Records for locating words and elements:
────

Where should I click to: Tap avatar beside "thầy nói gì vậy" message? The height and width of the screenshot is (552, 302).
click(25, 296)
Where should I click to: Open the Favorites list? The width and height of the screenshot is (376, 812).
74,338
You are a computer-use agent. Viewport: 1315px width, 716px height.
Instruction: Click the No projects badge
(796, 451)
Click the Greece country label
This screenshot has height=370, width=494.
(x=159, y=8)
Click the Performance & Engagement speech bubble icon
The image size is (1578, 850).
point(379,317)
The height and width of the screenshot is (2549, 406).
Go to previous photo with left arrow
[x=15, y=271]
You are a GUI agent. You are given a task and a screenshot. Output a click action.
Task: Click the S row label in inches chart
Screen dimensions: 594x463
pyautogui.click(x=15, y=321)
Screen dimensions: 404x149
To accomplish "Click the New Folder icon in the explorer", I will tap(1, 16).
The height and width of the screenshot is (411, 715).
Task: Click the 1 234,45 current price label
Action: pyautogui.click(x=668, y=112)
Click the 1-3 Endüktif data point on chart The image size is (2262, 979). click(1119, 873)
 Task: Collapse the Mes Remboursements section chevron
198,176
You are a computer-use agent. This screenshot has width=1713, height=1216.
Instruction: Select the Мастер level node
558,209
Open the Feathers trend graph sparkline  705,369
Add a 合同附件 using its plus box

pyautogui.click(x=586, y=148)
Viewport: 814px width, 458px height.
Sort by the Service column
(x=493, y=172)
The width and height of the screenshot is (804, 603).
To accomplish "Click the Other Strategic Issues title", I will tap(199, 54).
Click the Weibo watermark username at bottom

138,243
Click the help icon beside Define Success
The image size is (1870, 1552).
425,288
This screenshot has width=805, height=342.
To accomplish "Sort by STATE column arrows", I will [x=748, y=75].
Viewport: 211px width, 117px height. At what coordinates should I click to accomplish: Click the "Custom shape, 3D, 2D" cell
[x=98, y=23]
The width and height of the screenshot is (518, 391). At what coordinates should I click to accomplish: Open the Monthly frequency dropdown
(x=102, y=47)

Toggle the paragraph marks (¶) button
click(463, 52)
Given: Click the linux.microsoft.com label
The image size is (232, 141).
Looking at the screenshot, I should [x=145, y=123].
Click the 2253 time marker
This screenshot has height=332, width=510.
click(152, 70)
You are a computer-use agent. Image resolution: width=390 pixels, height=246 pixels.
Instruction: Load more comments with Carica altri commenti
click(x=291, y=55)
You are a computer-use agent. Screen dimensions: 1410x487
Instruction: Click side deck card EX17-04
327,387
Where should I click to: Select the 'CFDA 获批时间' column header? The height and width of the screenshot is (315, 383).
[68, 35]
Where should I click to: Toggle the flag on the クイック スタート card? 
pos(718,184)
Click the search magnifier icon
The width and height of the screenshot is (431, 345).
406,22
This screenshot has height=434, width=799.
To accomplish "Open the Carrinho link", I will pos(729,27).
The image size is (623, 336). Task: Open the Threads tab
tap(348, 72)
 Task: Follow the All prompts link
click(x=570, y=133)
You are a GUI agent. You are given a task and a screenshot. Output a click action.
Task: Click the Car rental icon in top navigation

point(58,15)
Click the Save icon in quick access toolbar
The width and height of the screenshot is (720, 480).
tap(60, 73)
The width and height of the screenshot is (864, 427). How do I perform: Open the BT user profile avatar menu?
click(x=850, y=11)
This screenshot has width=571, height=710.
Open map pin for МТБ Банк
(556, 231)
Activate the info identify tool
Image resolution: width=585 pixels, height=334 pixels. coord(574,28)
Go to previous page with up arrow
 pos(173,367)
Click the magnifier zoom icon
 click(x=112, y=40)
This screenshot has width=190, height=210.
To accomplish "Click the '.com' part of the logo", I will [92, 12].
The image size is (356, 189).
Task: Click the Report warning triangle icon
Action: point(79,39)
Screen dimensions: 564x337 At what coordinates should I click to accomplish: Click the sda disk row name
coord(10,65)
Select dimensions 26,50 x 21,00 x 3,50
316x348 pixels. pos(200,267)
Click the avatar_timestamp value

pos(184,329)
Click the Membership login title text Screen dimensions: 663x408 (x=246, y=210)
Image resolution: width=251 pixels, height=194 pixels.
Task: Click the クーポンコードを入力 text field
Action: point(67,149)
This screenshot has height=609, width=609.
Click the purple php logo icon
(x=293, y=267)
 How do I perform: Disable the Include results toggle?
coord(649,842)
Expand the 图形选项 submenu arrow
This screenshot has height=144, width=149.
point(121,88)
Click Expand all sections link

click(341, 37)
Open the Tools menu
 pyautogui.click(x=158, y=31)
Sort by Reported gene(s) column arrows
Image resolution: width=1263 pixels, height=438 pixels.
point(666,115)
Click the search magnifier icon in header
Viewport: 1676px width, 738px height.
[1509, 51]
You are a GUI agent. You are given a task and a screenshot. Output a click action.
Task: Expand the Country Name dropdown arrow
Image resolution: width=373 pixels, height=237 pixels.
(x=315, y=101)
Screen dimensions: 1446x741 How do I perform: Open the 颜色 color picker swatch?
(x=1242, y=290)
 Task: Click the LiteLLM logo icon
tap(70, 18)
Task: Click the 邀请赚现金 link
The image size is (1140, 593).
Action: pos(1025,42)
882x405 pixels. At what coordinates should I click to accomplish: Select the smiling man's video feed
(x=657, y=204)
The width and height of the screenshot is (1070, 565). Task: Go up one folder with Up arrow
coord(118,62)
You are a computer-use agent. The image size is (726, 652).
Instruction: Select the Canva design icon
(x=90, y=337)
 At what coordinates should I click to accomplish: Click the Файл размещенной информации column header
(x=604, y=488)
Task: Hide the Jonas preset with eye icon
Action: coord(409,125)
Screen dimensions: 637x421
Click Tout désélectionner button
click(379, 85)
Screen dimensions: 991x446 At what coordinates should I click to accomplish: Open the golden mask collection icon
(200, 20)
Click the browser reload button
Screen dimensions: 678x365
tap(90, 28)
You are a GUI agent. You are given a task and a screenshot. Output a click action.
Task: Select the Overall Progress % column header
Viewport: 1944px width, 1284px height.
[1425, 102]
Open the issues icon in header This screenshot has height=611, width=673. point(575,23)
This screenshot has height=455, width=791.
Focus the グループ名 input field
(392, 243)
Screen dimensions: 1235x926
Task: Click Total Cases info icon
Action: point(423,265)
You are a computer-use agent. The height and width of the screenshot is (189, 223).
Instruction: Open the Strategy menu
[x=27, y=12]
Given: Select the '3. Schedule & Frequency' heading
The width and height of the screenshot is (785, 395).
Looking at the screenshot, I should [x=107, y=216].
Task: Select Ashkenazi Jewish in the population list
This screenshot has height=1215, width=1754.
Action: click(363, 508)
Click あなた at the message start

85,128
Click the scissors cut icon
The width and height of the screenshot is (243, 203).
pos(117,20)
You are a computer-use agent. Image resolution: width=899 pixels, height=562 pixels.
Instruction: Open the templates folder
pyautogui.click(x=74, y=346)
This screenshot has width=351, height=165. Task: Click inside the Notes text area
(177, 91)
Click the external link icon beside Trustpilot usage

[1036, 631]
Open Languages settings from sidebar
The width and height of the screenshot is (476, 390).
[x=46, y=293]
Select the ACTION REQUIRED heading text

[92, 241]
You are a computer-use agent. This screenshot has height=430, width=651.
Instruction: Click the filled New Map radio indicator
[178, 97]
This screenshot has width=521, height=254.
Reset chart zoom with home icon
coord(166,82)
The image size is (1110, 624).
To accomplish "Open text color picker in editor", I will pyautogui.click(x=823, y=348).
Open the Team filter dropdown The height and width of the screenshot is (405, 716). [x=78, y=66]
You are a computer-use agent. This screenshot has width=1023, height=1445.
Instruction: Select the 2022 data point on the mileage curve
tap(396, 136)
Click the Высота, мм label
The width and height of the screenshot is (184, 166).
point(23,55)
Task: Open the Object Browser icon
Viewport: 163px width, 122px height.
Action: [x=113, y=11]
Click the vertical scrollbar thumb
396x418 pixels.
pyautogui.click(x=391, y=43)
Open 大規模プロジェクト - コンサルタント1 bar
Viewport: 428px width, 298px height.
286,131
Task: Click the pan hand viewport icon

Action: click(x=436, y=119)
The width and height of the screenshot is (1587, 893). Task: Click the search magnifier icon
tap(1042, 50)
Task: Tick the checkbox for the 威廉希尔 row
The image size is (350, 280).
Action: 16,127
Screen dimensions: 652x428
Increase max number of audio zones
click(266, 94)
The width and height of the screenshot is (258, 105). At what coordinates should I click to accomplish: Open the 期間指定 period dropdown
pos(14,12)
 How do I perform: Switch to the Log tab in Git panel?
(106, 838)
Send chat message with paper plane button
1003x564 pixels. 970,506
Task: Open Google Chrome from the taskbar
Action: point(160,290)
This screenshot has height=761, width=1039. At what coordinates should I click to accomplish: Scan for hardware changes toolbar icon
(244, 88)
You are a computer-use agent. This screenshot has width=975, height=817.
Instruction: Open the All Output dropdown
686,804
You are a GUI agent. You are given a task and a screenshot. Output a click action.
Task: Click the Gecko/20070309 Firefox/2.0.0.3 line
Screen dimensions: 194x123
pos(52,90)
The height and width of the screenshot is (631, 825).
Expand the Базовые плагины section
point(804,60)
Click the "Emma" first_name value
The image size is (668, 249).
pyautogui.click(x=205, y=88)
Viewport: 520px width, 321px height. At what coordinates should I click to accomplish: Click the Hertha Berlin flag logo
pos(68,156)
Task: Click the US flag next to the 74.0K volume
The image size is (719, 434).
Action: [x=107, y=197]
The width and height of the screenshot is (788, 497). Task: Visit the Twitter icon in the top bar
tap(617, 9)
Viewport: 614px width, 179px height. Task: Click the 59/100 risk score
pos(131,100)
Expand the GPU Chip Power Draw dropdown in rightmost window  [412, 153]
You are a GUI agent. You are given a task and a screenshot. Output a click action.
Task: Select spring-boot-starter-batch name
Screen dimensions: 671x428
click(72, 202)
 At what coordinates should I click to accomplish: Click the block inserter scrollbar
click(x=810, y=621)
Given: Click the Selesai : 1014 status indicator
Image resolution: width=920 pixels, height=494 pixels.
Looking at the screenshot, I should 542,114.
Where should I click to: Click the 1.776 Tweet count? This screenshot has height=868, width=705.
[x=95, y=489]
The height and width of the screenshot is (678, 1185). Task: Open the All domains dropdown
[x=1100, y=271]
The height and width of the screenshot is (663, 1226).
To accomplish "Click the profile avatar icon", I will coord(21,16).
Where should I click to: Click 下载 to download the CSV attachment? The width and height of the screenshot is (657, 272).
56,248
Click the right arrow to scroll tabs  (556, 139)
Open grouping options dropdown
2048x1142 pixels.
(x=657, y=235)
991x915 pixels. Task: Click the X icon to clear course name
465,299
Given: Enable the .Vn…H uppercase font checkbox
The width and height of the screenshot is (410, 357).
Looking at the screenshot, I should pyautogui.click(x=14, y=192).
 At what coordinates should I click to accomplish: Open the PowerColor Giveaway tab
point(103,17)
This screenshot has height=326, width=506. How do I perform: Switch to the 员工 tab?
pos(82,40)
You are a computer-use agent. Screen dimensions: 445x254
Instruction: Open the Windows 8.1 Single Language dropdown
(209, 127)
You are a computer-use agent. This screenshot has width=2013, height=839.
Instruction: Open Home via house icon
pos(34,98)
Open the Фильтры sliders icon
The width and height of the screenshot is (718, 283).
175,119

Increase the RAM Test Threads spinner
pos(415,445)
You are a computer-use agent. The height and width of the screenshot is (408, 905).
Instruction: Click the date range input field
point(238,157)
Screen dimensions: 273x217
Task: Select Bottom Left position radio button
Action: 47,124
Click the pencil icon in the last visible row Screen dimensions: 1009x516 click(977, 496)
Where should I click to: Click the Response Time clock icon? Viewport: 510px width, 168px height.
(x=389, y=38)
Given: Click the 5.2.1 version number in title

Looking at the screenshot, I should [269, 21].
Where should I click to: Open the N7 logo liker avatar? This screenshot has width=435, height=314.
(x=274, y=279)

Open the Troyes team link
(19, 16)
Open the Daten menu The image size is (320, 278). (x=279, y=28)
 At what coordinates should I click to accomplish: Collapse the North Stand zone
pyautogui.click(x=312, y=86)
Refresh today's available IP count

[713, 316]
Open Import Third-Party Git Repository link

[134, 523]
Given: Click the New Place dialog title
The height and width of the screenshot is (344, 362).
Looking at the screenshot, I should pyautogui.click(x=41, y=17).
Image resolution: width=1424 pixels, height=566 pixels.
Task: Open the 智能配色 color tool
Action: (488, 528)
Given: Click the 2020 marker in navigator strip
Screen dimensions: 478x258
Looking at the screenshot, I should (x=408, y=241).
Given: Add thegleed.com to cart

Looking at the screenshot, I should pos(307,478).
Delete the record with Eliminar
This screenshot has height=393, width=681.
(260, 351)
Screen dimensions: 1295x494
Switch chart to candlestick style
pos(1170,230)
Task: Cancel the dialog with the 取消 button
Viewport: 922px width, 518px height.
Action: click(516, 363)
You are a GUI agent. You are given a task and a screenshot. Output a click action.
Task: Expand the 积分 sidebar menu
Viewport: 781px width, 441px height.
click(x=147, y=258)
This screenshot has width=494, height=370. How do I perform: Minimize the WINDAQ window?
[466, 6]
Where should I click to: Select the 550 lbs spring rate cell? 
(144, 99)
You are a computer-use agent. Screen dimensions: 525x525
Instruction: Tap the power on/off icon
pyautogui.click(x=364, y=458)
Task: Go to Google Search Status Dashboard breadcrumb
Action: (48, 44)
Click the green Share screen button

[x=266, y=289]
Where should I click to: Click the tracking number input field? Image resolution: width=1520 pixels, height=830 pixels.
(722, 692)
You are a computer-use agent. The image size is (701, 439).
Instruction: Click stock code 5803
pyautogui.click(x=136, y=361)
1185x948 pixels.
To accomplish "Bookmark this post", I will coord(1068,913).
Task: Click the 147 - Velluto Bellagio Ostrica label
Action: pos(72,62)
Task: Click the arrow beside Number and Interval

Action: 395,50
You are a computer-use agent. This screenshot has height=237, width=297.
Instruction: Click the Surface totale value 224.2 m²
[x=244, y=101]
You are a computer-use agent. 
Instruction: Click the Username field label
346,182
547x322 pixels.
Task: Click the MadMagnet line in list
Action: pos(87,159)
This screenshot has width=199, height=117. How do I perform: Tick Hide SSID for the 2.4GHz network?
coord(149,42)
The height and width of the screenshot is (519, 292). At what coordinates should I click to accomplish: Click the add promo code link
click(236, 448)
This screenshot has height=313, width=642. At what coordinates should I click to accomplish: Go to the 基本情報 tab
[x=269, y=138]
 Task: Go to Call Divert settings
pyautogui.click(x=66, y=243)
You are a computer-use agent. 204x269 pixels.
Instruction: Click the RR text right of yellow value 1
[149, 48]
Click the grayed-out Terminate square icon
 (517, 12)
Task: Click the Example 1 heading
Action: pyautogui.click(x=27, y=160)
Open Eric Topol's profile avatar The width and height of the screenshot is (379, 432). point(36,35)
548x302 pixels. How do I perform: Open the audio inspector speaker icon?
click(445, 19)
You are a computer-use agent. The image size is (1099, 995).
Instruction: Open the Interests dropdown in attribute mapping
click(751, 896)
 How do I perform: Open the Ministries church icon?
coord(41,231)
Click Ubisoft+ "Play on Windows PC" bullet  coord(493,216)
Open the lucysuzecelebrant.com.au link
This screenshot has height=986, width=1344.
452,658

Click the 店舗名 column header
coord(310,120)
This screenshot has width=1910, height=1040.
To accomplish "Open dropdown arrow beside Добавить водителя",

────

Exercise aim: Find every line in the records that contains the word "heading" and copy each one out in full.

Answer to this exercise:
Given: Select the '3. Schedule & Frequency' heading
Select the ACTION REQUIRED heading text
Task: Click the Example 1 heading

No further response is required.